§ **Short problem**: From the items below, pull out each line containing the string "entry" and copy it. Only matches with the same capitalization count.

[Start Entries supplied]

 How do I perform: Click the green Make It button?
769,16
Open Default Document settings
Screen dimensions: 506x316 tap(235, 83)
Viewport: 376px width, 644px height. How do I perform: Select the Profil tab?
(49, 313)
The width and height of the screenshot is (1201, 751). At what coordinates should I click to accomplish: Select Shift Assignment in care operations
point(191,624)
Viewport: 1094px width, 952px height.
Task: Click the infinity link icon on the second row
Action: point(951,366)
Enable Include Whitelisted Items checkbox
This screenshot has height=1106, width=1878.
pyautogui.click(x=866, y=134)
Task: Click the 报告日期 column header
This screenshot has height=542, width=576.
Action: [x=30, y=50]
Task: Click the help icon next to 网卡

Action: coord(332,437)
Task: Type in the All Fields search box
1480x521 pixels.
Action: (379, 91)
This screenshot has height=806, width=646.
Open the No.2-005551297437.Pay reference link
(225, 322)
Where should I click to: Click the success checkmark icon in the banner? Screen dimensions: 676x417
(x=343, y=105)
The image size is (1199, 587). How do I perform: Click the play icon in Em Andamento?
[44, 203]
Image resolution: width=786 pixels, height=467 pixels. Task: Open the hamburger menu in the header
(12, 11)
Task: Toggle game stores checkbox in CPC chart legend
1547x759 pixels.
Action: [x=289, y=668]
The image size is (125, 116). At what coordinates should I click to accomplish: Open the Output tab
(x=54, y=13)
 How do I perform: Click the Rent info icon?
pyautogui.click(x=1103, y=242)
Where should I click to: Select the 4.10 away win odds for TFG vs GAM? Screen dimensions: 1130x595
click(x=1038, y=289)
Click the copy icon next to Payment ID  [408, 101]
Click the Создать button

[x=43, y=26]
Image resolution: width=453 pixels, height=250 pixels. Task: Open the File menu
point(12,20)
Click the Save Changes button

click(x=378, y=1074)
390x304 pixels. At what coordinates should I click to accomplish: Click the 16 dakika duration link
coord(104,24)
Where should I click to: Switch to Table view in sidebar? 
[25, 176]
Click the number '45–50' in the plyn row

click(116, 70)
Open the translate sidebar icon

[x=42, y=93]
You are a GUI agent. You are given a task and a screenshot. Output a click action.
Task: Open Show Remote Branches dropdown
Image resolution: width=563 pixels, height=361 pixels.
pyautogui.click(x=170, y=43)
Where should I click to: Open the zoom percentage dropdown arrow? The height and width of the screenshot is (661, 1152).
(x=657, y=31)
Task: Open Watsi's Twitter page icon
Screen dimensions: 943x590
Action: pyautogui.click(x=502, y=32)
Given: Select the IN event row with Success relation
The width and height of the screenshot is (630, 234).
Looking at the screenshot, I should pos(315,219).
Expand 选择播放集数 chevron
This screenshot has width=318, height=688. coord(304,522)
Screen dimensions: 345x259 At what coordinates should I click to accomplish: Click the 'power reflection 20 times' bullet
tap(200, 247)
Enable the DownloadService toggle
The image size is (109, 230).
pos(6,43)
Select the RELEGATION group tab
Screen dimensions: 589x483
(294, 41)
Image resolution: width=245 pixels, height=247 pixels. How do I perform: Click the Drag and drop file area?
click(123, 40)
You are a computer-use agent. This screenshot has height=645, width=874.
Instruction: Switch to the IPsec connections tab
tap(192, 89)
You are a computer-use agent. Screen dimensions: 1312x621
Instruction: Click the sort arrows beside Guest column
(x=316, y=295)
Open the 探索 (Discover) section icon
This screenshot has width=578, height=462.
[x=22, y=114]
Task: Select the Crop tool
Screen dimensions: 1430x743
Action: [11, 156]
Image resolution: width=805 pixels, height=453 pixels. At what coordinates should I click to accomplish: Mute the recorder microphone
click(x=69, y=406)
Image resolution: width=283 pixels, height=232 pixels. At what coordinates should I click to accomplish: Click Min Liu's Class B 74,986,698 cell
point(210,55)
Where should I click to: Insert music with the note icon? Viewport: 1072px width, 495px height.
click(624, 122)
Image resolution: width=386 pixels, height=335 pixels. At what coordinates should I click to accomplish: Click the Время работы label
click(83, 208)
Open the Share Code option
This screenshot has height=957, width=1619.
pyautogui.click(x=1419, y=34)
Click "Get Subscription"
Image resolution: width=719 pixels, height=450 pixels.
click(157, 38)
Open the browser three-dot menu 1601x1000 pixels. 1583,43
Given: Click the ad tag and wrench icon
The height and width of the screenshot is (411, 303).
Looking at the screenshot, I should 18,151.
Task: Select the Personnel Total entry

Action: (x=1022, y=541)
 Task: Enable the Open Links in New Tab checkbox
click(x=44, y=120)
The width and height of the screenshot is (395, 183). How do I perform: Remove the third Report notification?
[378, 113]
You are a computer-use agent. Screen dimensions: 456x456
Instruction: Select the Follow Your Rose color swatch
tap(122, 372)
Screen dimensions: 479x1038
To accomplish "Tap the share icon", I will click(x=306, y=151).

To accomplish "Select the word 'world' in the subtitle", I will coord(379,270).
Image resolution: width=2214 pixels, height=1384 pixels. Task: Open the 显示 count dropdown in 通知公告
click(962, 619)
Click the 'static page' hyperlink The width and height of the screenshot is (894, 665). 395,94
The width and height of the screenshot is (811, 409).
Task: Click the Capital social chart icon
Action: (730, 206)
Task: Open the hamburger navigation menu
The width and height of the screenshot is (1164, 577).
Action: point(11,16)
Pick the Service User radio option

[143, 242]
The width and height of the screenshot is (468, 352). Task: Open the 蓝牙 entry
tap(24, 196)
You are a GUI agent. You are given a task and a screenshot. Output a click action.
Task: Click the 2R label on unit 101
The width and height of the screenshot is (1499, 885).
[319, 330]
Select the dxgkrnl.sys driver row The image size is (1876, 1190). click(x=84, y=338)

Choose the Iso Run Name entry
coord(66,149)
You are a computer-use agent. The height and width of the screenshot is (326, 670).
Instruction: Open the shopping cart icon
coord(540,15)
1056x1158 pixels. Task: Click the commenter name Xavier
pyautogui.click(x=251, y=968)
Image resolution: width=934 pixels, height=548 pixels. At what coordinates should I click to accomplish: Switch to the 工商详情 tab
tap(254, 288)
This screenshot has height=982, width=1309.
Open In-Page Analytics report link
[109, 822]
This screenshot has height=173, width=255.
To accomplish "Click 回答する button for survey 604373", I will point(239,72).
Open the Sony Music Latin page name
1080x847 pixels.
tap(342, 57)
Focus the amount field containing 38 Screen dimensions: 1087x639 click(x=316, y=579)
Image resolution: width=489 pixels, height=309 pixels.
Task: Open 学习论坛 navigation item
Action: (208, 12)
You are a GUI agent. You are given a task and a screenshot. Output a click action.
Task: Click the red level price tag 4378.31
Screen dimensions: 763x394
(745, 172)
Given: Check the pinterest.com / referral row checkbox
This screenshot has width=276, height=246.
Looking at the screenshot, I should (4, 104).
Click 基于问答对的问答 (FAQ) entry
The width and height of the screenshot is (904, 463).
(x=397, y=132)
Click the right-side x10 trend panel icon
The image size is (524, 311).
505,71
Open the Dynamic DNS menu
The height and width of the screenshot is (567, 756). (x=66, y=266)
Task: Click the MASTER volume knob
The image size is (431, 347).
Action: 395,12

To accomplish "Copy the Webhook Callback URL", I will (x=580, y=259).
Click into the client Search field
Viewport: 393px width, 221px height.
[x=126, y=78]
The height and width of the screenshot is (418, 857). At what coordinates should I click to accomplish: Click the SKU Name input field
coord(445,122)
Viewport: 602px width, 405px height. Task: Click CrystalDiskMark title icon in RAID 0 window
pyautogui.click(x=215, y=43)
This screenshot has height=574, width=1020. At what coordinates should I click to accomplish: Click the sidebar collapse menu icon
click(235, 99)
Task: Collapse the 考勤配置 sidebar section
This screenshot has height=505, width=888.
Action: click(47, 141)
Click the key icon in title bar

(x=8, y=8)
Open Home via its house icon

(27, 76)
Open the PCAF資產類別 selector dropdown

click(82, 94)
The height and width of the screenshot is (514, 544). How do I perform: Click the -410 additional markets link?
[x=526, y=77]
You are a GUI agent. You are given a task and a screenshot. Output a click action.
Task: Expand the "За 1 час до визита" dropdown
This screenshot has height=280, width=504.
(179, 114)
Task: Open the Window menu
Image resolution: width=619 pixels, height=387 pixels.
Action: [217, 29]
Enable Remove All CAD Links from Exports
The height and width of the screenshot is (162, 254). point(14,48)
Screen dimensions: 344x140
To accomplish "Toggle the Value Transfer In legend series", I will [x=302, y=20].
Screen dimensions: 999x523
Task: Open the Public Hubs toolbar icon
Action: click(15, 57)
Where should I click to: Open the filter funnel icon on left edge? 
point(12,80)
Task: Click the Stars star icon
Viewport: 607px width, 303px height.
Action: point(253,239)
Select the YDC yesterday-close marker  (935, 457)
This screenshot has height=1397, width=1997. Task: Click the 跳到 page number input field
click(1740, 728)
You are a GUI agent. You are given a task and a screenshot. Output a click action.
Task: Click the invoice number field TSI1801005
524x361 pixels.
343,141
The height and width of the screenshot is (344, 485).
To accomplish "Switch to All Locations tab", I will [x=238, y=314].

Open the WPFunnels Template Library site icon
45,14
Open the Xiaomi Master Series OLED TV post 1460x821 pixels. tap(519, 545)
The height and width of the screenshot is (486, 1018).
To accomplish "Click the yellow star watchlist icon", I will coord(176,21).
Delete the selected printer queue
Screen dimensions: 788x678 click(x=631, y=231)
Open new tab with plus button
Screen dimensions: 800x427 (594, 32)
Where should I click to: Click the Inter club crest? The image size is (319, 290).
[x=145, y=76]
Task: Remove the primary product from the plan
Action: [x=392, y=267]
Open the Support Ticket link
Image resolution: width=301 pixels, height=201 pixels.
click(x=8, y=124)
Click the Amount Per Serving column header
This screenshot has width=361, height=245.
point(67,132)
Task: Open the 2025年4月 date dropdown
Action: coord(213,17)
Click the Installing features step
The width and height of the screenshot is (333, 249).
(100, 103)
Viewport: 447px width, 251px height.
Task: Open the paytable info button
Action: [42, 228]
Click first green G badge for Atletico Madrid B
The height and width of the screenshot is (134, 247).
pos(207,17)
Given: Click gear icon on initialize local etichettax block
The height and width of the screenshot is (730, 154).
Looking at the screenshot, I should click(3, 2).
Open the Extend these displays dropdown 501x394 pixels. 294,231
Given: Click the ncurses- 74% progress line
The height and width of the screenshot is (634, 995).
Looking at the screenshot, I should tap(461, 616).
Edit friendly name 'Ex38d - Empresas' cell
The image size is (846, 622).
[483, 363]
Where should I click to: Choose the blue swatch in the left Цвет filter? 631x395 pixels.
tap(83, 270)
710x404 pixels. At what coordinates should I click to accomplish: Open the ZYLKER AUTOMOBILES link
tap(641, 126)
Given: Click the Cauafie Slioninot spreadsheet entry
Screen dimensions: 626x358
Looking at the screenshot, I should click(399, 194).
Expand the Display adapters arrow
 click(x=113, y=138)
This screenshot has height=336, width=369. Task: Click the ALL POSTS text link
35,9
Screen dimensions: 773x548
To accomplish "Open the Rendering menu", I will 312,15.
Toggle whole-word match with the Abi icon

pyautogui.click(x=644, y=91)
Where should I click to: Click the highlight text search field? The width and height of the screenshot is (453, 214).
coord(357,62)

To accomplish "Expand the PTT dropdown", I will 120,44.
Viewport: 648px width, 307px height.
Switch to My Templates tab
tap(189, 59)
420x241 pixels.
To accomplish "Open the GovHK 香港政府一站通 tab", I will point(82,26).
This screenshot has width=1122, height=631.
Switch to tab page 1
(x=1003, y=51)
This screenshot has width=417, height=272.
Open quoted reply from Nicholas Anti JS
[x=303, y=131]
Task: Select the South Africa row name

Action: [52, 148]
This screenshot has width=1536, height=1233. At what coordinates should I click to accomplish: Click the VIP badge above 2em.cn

[End Entries supplied]

§ **Result of the task**:
Task: Select the Personnel Total entry
The width and height of the screenshot is (468, 352). Task: Open the 蓝牙 entry
Choose the Iso Run Name entry
Click 基于问答对的问答 (FAQ) entry
Given: Click the Cauafie Slioninot spreadsheet entry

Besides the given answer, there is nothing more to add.